Rationale: The Xin repeat-containing proteins mXin alpha and mXin beta localize to the intercalated disc of mouse heart and are implicated in cardiac development and function. The mXin alpha directly interacts with beta-catenin, p120-catenin, and actin filaments. Ablation of mXin alpha results in adult late-onset cardiomyopathy with conduction defects. An upregulation of the mXin beta in mXin alpha-deficient hearts suggests a partial compensation. Objective: The essential roles of mXin beta in cardiac development and intercalated disc maturation were investigated. Methods and Results: Ablation of mXin beta led to abnormal heart shape, ventricular septal defects, severe growth retardation, and postnatal lethality with no upregulation of the mXin alpha. Postnatal upregulation of mXin beta in wild-type hearts, as well as altered apoptosis and proliferation in mXin beta-null hearts, suggests that mXin beta is required for postnatal heart remodeling. The mXin beta-null hearts exhibited a misorganized myocardium as detected by histological and electron microscopic studies and an impaired diastolic function, as suggested by echocardiography and a delay in switching off the slow skeletal troponin I. Loss of mXin beta resulted in the failure of forming mature intercalated discs and the mislocalization of mXin alpha and N-cadherin.
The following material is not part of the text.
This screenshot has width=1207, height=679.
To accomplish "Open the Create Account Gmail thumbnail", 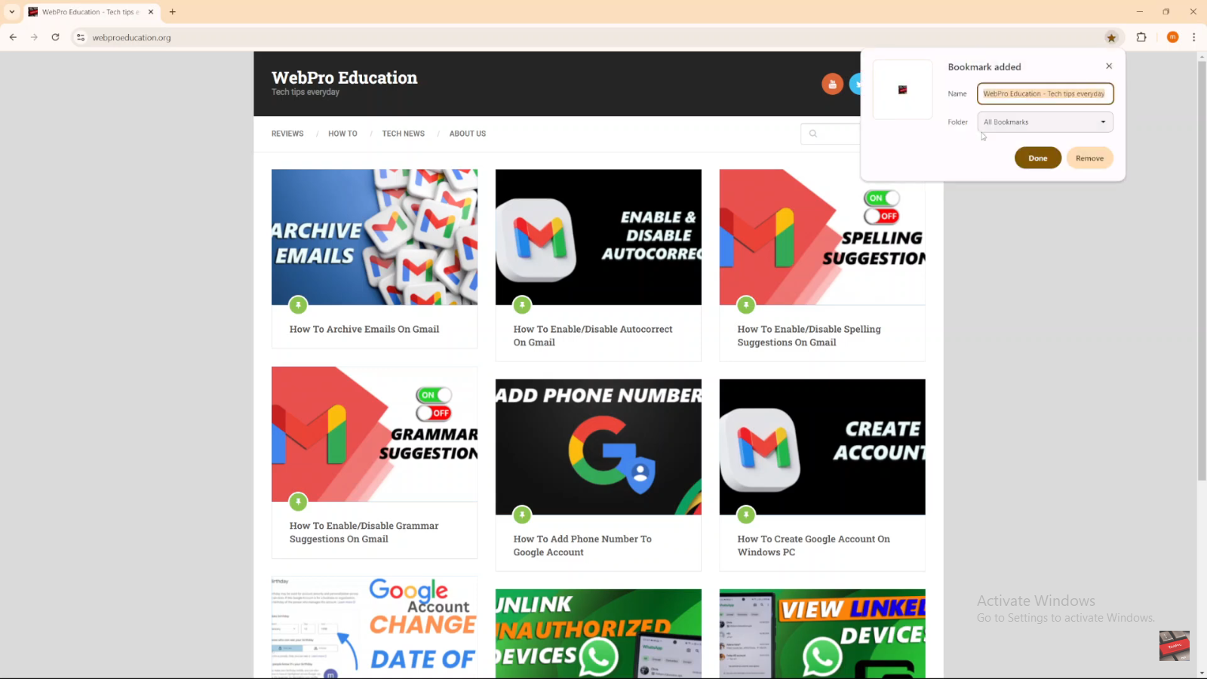I will (x=822, y=447).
The mXin beta-null hearts showed upregulation of active Stat3 (signal transducer and activator of transcription 3) and downregulation of the activities of Rac1, insulin-like growth factor 1 receptor, protein kinase B, and extracellular signal-regulated kinases 1 and 2. Conclusions: These findings identify not only an essential role of mXin beta in the intercalated disc maturation but also mechanisms of mXin beta modulating N-cadherin-mediated adhesion signaling and its crosstalk signaling for postnatal heart growth and animal survival. (Circ Res. 2010; 106:1468-1478.)